Optimally solving zero-sum games using centralized planning for decentralized control theory

Participants : Jilles S. Dibangoye, Olivier Buffet [Inria Nancy] , Vincent Thomas [Inria Nancy] , Abdallah Saffidine [Univ. New South Whales] , Christopher Amato [Univ. New Hampshire] , François Charpillet [Inria Nancy, Larsen team] .

During the last two years, we investigated deep and standard reinforcement learning for solving systems with multiple agents and different information structures. Our preliminary results include:

  1. (Theoretical) – As an extension of [68] in the competitive cases, we characterize the optimal solution of two-player fully and partially observable stochastic games.

  2. (Theoretical) – We further exhibit new underlying structures of the optimal solution for both non-cooperative two-player settings with information asymmetry, one agent sees what the other does and sees.

  3. (Algorithmic) – We extend a non-trivial procedure for computing such optimal solutions.

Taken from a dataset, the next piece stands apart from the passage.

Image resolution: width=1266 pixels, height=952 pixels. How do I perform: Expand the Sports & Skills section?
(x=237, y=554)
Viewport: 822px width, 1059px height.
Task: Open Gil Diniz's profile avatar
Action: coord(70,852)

This work aims at reinforcing a recent theory and algorithms to optimally solving a two-person zero-sum POSGs (zs-POSGs). That is, a general framework for modeling and solving two-person zero-sum games (zs-Games) with imperfect information. Our theory builds upon a proof that the original problem is reducible to a zs-Game—but now with perfect information. In this form, we show that the dynamic programming theory applies. In particular, we extended Bellman equations [59] for zs-POSGs, and coined them maximin (resp. minimax) equations. Even more importantly, we demonstrated Von Neumann & Morgenstern’s minimax theorem [102] [103] holds in zs-POSGs. We further proved that value functions—solutions of maximin (resp. minimax) equations—yield special structures. More specifically, the optimal value functions are Lipchitz-continuous. Together these findings allow us to extend planning techniques from simpler settings to zs-POSGs. To cope with high-dimensional settings, we also investigated low-dimensional (possibly non-convex) representations of the approximations of the optimal value function. In that direction, we extended algorithms that apply for convex value functions to lipschitz value functions.

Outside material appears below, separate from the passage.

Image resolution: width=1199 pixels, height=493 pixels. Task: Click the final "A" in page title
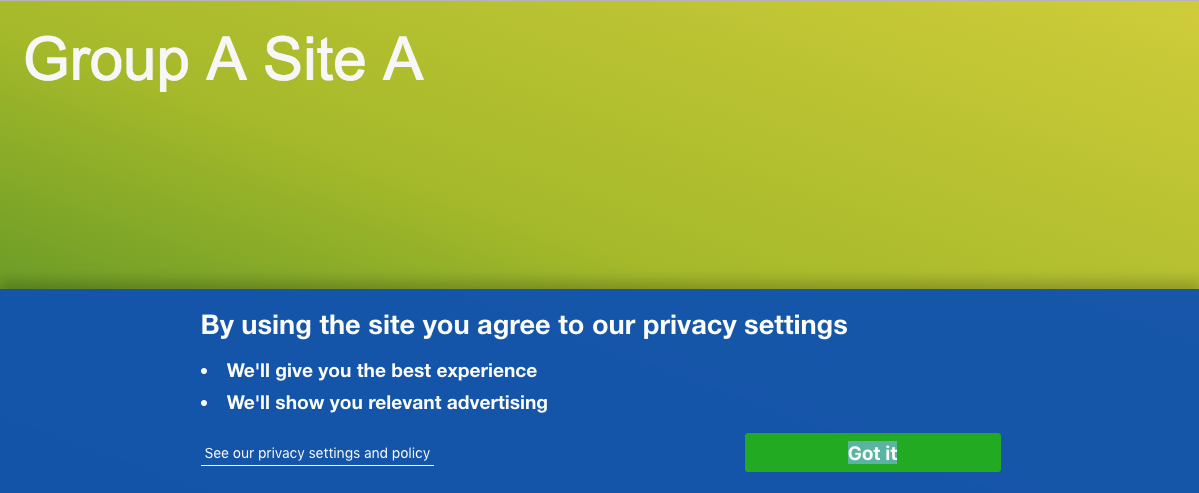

Learning 3D Navigation Protocols on Touch Interfaces with Cooperative Multi-Agent Reinforcement Learning

Participants : Jilles S. Dibangoye, Christian Wolf [INSA Lyon] , Quentin Debard [INSA Lyon] , Stephane Canu [INSA Rouen] .

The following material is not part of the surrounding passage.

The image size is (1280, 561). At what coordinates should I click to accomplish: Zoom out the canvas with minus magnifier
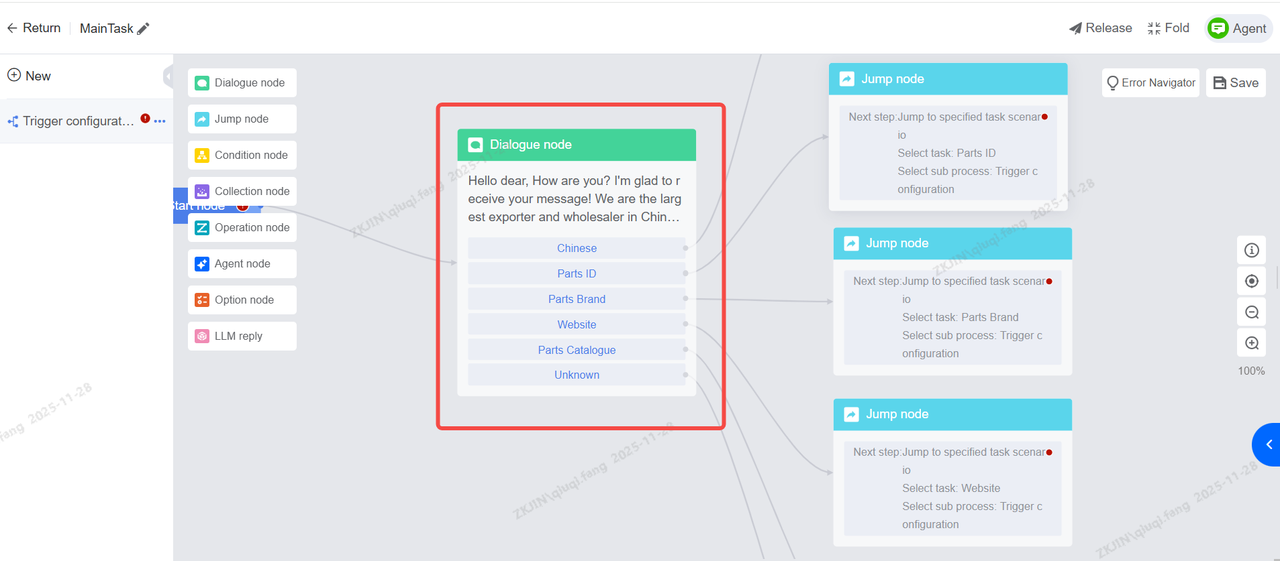(x=1251, y=312)
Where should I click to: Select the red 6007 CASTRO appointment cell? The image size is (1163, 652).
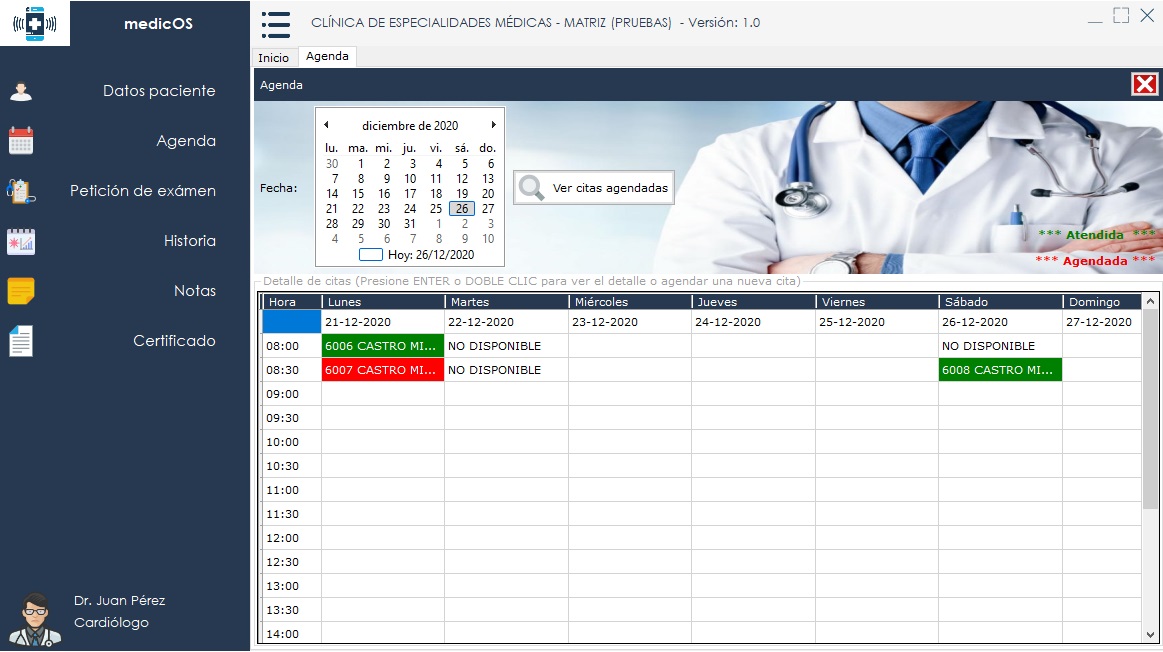pos(382,370)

During the last year, we investigated a number of real-life applications of deep multi-agent reinforcement learning techniques [34]. In particular, we propose to automatically learn a new interaction protocol allowing to map a 2D user input to 3D actions in virtual environments using reinforcement learning (RL). A fundamental problem of RL methods is the vast amount of inter- actions often required, which are difficult to come by when humans are involved. To overcome this limitation, we make use of two collaborative agents. The first agent models the human by learning to perform the 2D finger trajectories. The second agent acts as the interaction protocol, interpreting and translating to 3D operations the 2D finger trajectories from the first agent. We restrict the learned 2D trajectories to be similar to a training set of collected human gestures by first performing state representation learning, prior to reinforcement learning. This state representation learning is addressed by projecting the gestures into a latent space learned by a variational auto encoder (VAE).